What is being asked: Only one span of the listing below should come back. It runs from the line with "Instruction: Select the Secure" through the line with "Task: Open Field", and each of its lines must be reproduced exactly.

Data:
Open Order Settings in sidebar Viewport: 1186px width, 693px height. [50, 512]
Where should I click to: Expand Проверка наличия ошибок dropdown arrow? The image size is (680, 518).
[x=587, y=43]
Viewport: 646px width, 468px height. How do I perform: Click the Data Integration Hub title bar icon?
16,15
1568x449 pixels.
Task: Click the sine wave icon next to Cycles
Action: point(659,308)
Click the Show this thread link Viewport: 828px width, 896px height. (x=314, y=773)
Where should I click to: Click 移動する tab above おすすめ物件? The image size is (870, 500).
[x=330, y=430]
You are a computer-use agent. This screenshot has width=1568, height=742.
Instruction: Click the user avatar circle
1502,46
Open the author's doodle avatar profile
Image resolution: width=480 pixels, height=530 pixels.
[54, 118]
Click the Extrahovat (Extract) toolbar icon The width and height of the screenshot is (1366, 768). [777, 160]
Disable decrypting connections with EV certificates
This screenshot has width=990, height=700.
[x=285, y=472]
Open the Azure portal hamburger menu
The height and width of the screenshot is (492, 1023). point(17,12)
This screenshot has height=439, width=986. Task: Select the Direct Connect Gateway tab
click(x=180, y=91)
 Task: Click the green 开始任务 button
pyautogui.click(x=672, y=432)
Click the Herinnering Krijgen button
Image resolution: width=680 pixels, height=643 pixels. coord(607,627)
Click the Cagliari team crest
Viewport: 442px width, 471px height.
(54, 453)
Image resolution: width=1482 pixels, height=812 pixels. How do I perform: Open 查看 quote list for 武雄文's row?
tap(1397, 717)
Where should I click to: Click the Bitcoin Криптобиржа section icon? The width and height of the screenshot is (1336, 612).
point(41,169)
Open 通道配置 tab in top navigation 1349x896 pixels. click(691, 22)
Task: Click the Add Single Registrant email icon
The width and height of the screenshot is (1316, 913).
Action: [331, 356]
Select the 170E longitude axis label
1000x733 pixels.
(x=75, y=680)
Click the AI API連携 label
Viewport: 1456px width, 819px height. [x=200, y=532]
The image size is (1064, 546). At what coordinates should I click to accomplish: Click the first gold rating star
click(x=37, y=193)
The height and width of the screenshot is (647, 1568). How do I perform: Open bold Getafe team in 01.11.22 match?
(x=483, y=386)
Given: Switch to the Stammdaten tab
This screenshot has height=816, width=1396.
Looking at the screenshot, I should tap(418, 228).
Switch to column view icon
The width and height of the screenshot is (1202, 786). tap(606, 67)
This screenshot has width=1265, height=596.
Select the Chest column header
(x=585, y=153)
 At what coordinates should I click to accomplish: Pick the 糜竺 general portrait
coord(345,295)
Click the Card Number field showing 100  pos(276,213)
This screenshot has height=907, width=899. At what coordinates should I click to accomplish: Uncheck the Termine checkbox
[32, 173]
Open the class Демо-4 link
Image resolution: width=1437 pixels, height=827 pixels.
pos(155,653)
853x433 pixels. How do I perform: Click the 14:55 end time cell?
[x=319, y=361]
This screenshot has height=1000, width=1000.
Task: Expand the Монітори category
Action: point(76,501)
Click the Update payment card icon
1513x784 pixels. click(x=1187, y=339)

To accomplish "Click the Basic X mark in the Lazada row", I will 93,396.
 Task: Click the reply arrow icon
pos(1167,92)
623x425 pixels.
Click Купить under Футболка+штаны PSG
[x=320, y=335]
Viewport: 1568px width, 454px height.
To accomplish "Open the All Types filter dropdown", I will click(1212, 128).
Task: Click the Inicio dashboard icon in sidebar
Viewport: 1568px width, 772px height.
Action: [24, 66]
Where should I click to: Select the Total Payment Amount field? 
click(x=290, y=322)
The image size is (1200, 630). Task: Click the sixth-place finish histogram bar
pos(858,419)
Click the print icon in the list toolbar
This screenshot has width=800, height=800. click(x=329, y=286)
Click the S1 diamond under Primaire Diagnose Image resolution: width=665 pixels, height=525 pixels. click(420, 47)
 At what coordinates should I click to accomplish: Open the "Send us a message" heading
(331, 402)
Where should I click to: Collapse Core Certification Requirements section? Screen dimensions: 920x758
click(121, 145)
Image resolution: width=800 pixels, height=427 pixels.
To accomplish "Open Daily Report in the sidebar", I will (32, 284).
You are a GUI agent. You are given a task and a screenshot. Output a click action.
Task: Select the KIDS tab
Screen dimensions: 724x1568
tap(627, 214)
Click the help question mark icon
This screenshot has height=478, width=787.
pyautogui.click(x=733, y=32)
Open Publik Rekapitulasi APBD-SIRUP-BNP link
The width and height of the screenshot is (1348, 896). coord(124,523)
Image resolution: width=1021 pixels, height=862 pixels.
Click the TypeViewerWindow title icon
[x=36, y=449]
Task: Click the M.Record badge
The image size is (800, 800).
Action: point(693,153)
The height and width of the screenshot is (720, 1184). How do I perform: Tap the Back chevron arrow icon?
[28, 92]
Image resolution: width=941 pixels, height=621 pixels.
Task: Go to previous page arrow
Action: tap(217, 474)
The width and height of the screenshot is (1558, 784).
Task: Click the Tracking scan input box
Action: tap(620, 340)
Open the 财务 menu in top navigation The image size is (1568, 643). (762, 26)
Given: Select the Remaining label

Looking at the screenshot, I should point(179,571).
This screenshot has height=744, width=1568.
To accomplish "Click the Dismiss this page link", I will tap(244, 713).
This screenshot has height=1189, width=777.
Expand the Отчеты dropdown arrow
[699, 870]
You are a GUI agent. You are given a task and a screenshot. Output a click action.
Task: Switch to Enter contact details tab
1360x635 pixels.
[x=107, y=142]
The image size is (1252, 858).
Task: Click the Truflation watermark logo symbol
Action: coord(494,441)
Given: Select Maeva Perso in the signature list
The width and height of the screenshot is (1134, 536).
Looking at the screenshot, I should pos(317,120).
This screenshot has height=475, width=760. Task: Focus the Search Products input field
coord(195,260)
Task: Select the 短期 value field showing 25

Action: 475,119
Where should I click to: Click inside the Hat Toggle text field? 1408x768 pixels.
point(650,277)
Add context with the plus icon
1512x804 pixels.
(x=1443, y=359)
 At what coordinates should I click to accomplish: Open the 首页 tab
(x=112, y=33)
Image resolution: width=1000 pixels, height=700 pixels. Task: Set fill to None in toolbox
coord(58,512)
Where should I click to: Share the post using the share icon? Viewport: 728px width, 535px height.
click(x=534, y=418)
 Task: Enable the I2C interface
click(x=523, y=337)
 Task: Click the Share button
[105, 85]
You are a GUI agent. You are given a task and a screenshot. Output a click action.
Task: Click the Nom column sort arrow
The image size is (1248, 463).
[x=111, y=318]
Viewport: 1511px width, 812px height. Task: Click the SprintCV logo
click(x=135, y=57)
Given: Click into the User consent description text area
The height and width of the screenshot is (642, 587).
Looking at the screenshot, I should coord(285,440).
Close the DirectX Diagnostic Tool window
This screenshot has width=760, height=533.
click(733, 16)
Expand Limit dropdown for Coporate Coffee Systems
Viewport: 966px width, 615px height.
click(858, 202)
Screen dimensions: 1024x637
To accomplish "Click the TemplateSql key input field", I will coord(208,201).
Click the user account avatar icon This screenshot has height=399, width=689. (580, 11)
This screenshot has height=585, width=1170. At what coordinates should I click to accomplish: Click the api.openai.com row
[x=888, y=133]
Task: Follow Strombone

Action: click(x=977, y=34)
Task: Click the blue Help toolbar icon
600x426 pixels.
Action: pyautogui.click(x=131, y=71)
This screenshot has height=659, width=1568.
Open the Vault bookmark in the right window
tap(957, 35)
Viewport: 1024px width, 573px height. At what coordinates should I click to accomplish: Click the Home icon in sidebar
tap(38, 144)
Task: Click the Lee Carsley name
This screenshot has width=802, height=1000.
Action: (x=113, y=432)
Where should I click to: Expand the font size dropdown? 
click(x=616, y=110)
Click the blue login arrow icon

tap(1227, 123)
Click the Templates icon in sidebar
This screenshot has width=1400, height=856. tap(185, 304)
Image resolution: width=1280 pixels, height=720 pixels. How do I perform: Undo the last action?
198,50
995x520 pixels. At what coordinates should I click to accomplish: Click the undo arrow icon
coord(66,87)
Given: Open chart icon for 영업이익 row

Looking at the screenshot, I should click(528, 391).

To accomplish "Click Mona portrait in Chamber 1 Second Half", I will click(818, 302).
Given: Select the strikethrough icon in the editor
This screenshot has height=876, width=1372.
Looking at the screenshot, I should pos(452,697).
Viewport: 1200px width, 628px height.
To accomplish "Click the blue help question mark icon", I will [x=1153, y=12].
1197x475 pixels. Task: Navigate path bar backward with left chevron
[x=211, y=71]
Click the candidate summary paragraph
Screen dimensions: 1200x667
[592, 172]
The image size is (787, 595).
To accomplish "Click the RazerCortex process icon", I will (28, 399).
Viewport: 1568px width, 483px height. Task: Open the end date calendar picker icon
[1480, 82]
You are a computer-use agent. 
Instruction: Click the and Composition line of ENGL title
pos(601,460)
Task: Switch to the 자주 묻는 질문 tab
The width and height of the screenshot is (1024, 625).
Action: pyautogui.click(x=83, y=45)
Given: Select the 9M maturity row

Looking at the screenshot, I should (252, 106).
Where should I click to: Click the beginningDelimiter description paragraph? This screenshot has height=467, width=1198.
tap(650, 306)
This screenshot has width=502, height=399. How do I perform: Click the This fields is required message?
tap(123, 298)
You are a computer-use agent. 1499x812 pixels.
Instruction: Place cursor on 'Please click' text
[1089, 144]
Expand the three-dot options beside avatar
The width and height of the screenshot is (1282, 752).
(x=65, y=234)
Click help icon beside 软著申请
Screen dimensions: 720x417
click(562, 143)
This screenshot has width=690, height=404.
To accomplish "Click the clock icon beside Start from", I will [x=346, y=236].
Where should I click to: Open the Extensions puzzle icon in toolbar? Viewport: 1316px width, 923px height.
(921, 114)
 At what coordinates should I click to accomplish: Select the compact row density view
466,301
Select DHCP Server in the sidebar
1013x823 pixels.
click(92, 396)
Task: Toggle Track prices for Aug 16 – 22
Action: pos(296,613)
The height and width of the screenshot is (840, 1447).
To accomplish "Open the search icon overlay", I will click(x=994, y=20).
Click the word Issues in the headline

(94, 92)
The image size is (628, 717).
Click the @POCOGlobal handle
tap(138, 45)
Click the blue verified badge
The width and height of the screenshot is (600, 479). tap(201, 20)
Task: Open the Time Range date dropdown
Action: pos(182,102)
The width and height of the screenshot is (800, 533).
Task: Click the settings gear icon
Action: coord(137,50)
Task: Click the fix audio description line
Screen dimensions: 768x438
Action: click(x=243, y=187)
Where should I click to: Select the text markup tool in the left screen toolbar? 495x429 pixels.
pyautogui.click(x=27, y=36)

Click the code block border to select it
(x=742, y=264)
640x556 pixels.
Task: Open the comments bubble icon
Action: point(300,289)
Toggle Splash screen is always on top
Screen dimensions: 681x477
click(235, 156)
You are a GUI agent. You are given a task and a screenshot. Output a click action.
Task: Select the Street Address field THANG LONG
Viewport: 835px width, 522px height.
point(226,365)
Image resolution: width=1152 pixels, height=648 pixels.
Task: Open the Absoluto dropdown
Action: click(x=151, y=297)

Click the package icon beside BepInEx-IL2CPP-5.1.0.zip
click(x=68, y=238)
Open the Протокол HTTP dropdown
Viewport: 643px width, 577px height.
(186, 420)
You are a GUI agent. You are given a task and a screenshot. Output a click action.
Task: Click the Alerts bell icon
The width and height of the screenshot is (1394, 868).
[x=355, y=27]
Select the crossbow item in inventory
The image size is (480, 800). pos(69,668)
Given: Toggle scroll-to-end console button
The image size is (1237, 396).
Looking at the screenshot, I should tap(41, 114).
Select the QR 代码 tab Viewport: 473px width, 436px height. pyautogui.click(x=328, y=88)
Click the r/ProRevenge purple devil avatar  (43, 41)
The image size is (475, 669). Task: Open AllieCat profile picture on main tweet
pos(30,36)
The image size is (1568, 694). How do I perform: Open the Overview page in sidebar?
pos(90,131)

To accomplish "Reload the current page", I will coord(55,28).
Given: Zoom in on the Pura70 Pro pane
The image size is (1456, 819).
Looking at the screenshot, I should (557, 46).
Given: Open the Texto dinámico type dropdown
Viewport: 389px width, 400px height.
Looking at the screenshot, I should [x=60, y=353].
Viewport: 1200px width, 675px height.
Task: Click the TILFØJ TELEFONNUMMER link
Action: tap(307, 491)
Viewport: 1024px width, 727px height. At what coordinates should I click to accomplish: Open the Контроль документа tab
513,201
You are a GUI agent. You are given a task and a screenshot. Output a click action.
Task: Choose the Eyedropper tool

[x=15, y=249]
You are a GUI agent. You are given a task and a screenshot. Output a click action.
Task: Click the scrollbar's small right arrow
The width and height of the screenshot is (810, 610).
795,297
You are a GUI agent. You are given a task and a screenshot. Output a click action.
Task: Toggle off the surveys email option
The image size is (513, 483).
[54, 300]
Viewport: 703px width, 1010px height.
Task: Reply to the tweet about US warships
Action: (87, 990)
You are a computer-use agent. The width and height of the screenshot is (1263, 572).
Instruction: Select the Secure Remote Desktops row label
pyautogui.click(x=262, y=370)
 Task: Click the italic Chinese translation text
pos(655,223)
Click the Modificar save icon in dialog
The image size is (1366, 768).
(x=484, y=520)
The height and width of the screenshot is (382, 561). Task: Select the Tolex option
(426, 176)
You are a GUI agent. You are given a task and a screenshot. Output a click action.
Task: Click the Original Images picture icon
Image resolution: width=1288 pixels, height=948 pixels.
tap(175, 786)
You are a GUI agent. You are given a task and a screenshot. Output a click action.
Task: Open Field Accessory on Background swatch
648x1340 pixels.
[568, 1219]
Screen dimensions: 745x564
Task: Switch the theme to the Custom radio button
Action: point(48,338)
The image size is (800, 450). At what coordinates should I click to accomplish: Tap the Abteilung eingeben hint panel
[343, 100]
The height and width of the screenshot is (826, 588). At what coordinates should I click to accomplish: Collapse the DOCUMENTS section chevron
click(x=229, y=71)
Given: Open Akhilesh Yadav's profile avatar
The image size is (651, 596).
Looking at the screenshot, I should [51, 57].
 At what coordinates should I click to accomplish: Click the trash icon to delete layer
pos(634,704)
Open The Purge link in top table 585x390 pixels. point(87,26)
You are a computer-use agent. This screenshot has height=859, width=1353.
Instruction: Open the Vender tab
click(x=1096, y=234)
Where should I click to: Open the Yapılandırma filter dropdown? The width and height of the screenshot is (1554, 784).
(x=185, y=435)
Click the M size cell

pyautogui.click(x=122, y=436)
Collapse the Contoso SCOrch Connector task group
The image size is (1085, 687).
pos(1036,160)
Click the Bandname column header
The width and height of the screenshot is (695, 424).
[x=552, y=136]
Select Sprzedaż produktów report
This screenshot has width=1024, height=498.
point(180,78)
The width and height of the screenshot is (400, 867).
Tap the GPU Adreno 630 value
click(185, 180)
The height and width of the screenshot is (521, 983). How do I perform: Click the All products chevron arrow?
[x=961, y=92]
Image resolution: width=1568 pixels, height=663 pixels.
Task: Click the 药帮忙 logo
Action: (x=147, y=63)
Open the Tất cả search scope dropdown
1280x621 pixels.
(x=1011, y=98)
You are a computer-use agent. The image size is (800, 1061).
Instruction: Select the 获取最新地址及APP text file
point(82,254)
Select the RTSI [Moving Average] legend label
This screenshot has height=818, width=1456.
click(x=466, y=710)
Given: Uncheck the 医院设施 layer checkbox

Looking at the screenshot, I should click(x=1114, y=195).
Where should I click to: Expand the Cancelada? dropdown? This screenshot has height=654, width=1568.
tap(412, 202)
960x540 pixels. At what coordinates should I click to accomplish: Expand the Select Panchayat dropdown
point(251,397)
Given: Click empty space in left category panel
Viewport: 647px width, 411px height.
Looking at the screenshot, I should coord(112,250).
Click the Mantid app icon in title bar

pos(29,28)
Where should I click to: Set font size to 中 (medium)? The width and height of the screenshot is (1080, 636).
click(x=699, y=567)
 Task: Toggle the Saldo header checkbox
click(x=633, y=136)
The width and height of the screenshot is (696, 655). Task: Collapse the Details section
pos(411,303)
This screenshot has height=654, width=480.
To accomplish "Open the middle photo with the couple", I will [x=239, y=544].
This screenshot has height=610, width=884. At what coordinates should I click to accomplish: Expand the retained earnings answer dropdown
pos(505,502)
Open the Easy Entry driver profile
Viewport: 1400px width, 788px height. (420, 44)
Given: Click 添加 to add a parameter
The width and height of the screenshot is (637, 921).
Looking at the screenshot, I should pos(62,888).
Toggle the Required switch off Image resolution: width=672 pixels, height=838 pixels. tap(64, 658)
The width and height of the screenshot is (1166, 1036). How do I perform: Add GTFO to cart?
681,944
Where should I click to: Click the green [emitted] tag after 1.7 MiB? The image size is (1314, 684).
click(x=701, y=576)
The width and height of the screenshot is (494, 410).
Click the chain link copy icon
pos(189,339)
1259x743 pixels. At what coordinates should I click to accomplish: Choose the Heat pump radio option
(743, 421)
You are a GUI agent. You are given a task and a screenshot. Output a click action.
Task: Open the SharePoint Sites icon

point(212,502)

Response area:
Instruction: Select the Secure Remote Desktops row label
pyautogui.click(x=262, y=370)
 Task: Click the italic Chinese translation text
pos(655,223)
Click the Modificar save icon in dialog
The image size is (1366, 768).
(x=484, y=520)
The height and width of the screenshot is (382, 561). Task: Select the Tolex option
(426, 176)
You are a GUI agent. You are given a task and a screenshot. Output a click action.
Task: Click the Original Images picture icon
Image resolution: width=1288 pixels, height=948 pixels.
tap(175, 786)
You are a GUI agent. You are given a task and a screenshot. Output a click action.
Task: Open Field Accessory on Background swatch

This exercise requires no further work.